= Dharmarakṣita (9th century) =

Dharmarakṣita is a c. 9th century Indian Buddhist credited with composing an important Mahayana text called the Wheel of Sharp Weapons (Tib. blo-sbyong mtshon-cha 'khor-lo). He was the teacher of Atiśa, who was instrumental in establishing a second wave of Buddhism in Tibet.

'Wheel of Sharp Weapons' is an abbreviated title for The Wheel of Sharp Weapons Effectively Striking the Heart of the Foe.' This text is often referenced as a detailed source for how the laws of karma play out in our lives; it reveals many specific effects and their causes. A poetic presentation, the "wheel of sharp weapons" can be visualized as something we throw out or propel, which then comes back to cut us... something like a boomerang. In the same way, Dharmarakṣita explains, the non-virtuous causes we create through our self-interested behavior come back to 'cut us' in future lives as the ripening of the negative karma such actions create. This, he explains, is the source of all our pain and suffering. He admonishes that it is our own selfishness or self-cherishing that leads us to harm others, which in turn creates the negative karma or potential for future suffering. Our suffering is not a punishment, merely a self-created karmic result. In most verses, Dharmarakṣita also offers a suggested alternative virtuous or positive action to substitute for our previous non-virtuous behavior, actions that will create positive karma and future pleasant conditions and happiness.

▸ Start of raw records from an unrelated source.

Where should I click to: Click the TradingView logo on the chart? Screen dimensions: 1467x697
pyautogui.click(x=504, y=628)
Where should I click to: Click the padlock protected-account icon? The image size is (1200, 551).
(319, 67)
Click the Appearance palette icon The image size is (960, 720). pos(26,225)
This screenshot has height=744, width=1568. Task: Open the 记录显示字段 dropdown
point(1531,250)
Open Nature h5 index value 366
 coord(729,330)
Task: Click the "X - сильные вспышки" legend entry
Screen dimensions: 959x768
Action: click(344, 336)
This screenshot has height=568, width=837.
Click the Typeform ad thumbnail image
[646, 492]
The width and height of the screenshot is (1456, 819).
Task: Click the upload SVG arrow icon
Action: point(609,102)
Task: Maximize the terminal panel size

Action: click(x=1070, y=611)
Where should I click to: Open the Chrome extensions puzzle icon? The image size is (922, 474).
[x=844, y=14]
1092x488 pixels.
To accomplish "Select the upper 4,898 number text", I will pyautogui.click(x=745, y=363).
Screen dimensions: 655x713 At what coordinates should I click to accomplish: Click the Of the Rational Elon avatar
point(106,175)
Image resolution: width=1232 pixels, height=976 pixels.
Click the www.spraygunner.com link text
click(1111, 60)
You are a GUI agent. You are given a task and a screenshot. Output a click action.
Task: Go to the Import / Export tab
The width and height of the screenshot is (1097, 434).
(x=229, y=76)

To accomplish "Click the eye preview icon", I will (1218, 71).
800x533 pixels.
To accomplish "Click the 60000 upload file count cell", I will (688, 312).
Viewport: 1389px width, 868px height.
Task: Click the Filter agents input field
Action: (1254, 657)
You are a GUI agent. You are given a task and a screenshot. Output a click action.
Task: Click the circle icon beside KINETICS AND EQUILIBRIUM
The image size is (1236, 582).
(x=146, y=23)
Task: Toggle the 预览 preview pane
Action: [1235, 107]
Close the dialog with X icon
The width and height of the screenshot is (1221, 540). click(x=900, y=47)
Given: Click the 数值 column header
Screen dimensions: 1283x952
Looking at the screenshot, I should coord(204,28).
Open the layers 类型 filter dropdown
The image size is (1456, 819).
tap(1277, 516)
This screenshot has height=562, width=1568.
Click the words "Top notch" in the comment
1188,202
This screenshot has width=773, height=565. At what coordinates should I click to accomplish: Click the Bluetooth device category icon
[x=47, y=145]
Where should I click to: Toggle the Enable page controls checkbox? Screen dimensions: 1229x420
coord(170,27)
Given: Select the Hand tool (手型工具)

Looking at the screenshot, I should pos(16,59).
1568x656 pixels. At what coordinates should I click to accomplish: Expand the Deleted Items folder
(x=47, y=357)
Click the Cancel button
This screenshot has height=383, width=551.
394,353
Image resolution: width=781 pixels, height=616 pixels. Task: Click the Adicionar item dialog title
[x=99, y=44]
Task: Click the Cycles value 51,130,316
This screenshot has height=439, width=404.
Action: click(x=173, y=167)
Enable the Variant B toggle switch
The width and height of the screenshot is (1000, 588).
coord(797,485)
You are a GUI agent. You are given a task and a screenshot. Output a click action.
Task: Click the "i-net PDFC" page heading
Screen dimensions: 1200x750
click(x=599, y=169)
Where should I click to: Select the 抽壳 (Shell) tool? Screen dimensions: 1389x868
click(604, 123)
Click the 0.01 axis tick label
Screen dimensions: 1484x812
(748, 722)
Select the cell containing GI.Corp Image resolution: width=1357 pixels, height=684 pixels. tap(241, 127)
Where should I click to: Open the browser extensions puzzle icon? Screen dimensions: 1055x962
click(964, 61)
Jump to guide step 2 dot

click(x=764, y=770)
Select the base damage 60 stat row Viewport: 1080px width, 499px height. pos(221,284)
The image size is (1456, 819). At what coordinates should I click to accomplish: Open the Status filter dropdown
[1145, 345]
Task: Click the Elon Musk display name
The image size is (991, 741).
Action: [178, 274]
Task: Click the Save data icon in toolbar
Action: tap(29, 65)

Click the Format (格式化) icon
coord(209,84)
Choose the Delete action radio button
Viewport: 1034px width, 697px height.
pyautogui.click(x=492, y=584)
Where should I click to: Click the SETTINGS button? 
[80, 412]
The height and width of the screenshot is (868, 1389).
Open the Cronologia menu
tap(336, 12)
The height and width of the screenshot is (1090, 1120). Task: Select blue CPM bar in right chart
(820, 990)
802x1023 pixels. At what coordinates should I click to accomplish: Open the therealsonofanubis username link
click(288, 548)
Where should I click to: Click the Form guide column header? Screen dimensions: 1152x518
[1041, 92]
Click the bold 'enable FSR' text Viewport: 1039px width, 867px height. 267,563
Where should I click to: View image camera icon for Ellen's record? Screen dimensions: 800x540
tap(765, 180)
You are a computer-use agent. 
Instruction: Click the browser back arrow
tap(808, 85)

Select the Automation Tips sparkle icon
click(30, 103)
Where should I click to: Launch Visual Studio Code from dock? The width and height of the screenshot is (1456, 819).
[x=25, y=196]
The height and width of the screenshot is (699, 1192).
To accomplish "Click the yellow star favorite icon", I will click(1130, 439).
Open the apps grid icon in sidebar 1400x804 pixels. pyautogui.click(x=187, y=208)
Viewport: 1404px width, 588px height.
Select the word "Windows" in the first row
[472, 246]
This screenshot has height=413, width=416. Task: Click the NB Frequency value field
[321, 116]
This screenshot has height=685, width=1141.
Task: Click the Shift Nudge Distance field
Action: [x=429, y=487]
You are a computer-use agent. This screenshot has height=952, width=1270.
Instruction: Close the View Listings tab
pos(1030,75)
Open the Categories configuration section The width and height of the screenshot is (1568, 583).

According to the Wheel of Sharp Weapons, the way to make an end of this cycle is to understand how this process comes about and how it is rooted in the grasping at a self or "I". When we contemplate how our actions, rooted in the sense of self and other, cause suffering, then we use these very negative actions we have done in the past as a contemplative "weapon" to attack self grasping, the real "foe" in our lives. Thus, the weapon which harms us is turned against the heart or source of our suffering, our "true enemy". This explains the meaning of the full title The Wheel of Sharp Weapons Effectively Striking the Heart of the Foe.

Despite the fact that Wheel of Sharp Weapons has come to be considered a Mahayana text, Dharmarakṣita is said to have subscribed to the Vaibhāṣika view. His authorship of the text is considered questionable by scholars for various reasons.